======== Records for processing

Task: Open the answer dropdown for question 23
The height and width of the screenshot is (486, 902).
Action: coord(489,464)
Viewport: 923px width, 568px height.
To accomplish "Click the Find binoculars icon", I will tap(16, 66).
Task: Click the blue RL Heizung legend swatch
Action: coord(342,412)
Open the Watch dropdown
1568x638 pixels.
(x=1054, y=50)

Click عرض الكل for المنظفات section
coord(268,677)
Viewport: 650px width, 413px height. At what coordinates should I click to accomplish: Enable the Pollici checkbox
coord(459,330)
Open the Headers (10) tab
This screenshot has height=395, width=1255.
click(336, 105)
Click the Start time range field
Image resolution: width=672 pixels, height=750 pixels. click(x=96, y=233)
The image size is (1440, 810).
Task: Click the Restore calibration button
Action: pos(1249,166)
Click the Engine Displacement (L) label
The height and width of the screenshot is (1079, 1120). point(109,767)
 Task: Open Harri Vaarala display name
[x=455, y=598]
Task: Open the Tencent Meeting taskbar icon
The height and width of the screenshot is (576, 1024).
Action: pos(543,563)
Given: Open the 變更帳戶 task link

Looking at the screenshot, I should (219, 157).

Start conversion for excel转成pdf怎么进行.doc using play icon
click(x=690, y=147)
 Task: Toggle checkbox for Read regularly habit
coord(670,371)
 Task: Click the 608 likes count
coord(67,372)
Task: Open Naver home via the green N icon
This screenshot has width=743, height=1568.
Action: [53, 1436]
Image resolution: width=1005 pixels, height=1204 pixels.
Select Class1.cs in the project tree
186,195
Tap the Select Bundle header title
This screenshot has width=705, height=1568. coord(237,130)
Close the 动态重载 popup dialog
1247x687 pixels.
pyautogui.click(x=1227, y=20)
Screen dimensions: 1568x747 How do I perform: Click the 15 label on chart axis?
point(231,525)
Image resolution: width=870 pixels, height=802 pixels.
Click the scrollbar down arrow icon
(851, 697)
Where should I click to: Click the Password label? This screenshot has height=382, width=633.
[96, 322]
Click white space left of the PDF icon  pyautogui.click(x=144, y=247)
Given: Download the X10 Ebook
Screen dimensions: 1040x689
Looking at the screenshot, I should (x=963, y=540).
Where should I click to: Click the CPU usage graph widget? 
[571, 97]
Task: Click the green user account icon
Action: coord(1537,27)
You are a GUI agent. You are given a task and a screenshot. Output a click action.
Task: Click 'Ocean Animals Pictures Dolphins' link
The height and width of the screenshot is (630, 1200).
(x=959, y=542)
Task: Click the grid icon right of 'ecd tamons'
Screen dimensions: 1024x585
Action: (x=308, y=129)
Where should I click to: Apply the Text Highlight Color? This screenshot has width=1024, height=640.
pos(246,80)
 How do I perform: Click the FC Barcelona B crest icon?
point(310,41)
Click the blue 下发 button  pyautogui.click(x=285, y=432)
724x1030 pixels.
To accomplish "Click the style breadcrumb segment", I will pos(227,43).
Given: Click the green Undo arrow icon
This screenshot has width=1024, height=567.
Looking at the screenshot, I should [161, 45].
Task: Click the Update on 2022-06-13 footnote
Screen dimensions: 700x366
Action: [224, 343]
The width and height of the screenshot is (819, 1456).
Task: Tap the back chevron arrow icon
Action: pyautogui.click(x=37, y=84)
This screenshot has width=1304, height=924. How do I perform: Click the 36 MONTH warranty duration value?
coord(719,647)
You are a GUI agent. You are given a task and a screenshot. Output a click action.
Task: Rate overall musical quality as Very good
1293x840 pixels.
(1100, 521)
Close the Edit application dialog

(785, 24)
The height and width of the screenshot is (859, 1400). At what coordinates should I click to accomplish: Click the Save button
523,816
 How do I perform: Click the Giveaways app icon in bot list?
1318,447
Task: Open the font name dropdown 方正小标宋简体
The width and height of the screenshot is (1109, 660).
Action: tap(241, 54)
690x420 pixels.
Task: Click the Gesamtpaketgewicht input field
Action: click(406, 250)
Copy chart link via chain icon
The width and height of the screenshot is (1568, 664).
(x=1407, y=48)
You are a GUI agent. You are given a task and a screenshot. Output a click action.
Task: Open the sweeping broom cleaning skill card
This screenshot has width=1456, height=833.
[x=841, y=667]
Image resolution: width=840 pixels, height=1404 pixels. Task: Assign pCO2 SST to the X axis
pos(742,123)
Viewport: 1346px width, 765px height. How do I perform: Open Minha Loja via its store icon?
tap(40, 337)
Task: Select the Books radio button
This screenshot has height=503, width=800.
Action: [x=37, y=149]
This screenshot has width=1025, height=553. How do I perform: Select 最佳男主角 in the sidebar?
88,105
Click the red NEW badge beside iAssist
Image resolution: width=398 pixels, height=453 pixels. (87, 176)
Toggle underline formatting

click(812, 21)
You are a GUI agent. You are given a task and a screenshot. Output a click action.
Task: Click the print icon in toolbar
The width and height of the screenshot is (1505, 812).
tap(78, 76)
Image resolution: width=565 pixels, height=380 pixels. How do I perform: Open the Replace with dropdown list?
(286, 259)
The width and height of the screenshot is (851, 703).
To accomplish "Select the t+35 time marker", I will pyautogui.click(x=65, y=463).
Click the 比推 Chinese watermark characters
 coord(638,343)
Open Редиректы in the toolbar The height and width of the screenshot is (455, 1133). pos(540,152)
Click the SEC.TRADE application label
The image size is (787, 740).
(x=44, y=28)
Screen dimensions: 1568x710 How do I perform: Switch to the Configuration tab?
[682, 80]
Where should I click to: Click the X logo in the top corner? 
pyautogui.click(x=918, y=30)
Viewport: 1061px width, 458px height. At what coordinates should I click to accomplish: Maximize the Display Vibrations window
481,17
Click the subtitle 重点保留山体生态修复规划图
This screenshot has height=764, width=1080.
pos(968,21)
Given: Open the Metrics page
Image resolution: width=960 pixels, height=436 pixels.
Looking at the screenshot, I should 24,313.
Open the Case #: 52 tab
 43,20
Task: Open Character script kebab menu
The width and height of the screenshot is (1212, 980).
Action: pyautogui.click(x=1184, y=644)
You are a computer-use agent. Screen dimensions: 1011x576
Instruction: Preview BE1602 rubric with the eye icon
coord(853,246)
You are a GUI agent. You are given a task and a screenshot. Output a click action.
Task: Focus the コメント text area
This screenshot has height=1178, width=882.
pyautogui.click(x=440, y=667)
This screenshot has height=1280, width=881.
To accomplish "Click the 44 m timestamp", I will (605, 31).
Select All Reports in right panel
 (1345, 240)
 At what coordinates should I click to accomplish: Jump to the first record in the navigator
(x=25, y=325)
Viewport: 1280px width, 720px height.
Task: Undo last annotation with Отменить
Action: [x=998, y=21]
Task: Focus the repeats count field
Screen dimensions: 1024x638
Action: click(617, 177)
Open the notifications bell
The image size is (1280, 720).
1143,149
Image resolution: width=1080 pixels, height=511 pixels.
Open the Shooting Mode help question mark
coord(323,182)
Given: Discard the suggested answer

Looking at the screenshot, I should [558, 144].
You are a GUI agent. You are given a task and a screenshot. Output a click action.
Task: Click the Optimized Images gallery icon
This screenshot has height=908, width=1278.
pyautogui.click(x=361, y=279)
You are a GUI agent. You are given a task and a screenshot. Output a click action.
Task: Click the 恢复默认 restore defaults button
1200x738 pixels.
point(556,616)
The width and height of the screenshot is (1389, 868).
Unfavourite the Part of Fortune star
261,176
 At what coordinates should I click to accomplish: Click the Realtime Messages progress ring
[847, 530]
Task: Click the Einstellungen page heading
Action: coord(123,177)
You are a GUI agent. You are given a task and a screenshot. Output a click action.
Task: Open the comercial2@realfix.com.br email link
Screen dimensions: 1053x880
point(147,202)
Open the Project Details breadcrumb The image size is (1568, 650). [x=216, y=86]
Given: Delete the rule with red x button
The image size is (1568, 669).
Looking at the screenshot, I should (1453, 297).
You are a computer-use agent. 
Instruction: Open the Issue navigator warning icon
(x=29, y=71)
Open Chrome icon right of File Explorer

================

▶ **Work to be completed**: Using the data above, repeat exactly the lines that begin at the line with "This screenshot has width=1304, height=924." and end at the line with "Task: Open the font name dropdown 方正小标宋简体", both ends included.

▶ **Solution to the problem**:
This screenshot has width=1304, height=924. How do I perform: Click the 36 MONTH warranty duration value?
coord(719,647)
You are a GUI agent. You are given a task and a screenshot. Output a click action.
Task: Rate overall musical quality as Very good
1293x840 pixels.
(1100, 521)
Close the Edit application dialog

(785, 24)
The height and width of the screenshot is (859, 1400). At what coordinates should I click to accomplish: Click the Save button
523,816
 How do I perform: Click the Giveaways app icon in bot list?
1318,447
Task: Open the font name dropdown 方正小标宋简体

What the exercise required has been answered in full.